Undisclosed Fees, Conflicts Yield SEC Sanctions for Adviser

Undisclosed conflicts, fees and overcharges have become a recurring theme in Commission cases involving investment advisers. Frequently these cases arise out of inspections by OCIE. See, e.g., In the Matter of Credit Suisse Securities U.S.A), LLC, Adm. Proc. File No. -17899 (April 4, 2017)(fees in wrap fee program). While the origin of the Commission’s most recent case in this area is not disclose, it does emphasize the duty to disclose specific conflicts which can also impact the duty of best execution. In the Matter of Cadaret, Grant & Co. Inc., Adm. Proc. File No. 3-18087 (August 1, 2017).

The firm is a registered broker-dealer and investment adviser. It has 350 affiliated independent investment adviser representatives that provide services through 189 offices. Advisory services are made through two programs.
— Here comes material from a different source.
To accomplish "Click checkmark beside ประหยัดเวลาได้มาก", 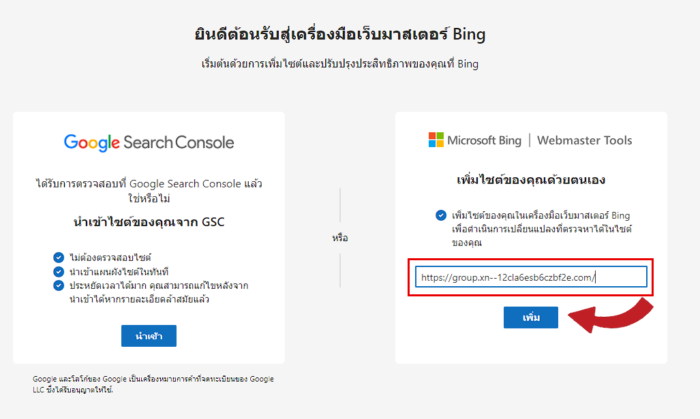I will point(58,285).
One is an Investment Management System. The other is the Advisors Edge Program. The former is governed by management guidelines for the accounts regarding concentration and the types of mutual fund shares that can be acquired. The latter is a wrap fee account program for which Cadaret is the program sponsor.
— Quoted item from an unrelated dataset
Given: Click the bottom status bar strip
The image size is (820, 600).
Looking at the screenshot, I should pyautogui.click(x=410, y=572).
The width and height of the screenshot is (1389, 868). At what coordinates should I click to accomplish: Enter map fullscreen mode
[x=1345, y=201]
The firm offers clients the opportunity to invest in a broad selection of mutual funds. Included in the offering is Class A shares which were purchased by clients from 2011 through 2016. Those shares are typically purchased by retail brokerage clients. They may have a “load” which can be waived. For both types of shares 12b-1 fees are paid by the fund.

Advisory clients in fee-based programs such as those in the Advisors Edge program were eligible for advisory or institutional shares or other similar shares. These shares are generally preferable for the client because the return is not reduced by the 12b-1 fees. During the five year period here Cadaret invested clients of its adviser representatives in mutual fund shares that carried 12b-1 fees despite the fact that the client returns were reduced. While the adviser’s Form ADV stated that it may receive 12b-1 fees, the disclosure did not detail the conflict between the types of shares. The firm received at least $1,933,000 in 12b-1 fees from these transactions. The firm failed to adopt and implement policies and procedures regarding mutual fund share selection.
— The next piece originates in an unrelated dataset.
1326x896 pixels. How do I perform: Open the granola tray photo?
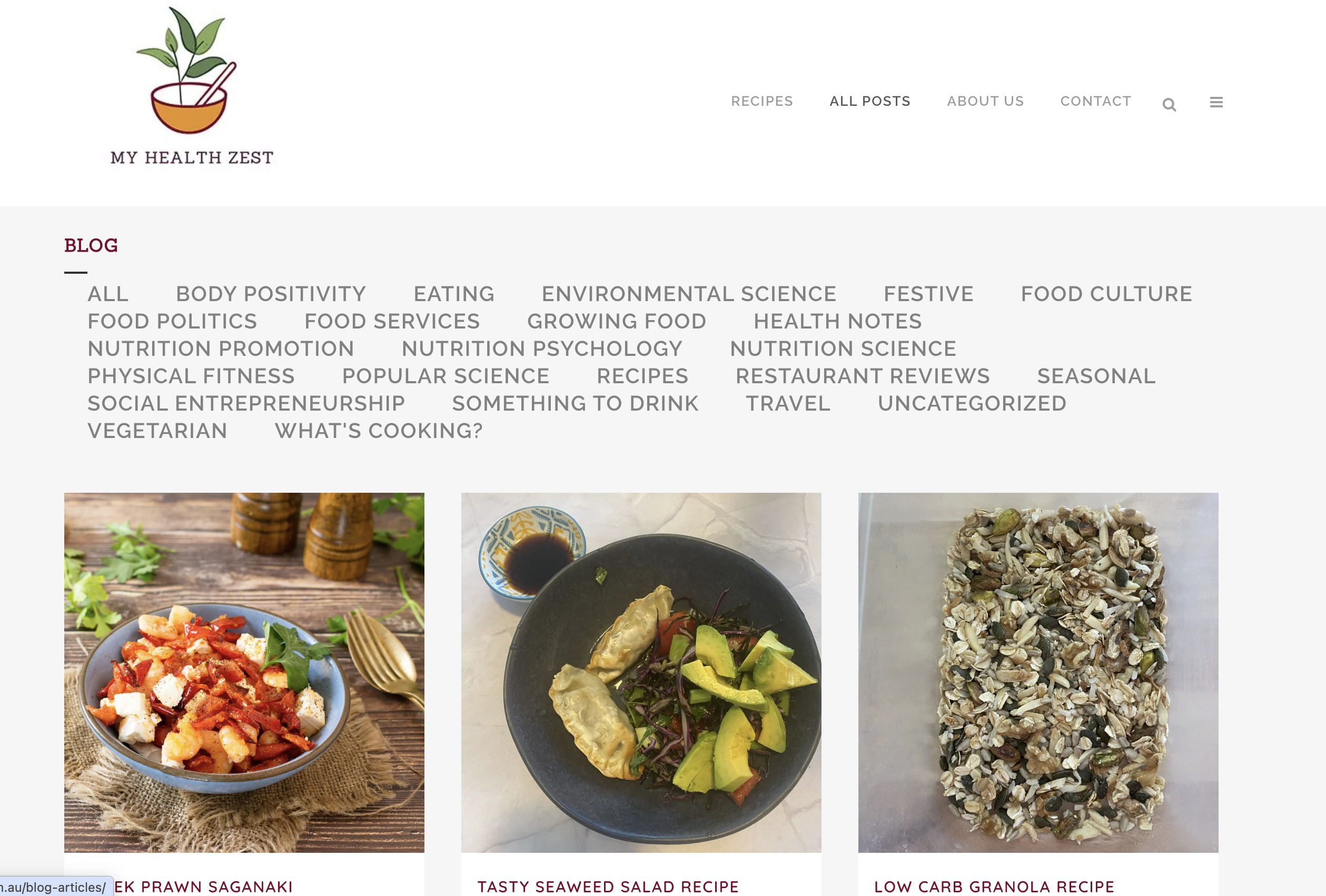pos(1038,672)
During the same five year period the adviser also received payments from two mutual fund complexes. The fees were to support the marketing and distribution of those funds’ shares to advisory clients. The amount of the fees depended on the size of the investment. These fees were separate and apart from the 12b-1 fees. The firm received about $235,000 in fees through these arrangements.

The adviser also specified in its Form ADV that it would secure best execution for its clients. By placing clients in fund shares that carried the 12b-1 fees rather than when institutional shares were available, it failed to comply with this representation.

Finally, the firm failed to refund certain prepaid advisory fees. Specifically, the Form ADV stated that clients would pay an advisory fee for services such as portfolio management, trade execution, trade and performance reporting and account servicing. Those fees were billed in advance and not refundable, according to the firm’s disclosure because a significant portion of the functions performed were provided at the beginning of the quarter. This disclosure was not accurate, however, because in fact a significant portion of the fees were not earned at the beginning of the quarter. The firm did not disclose the fact that the adviser would retain unearned prepaid fees in the Advisor’s Edge program. The Order alleges violations of Advisers Act Sections 206(2), 206(4) and 207.

To resolve the matter Respondent consented to the entry of a cease and desist order based on the Sections cited in the Order and a censure. In addition, the firm will pay disgorgement of $3,048,000 to compensate advisory client impacted by the conduct in the Order; additional disgorgement of $2,591,000 and prejudgment interest and a penalty of $280,000.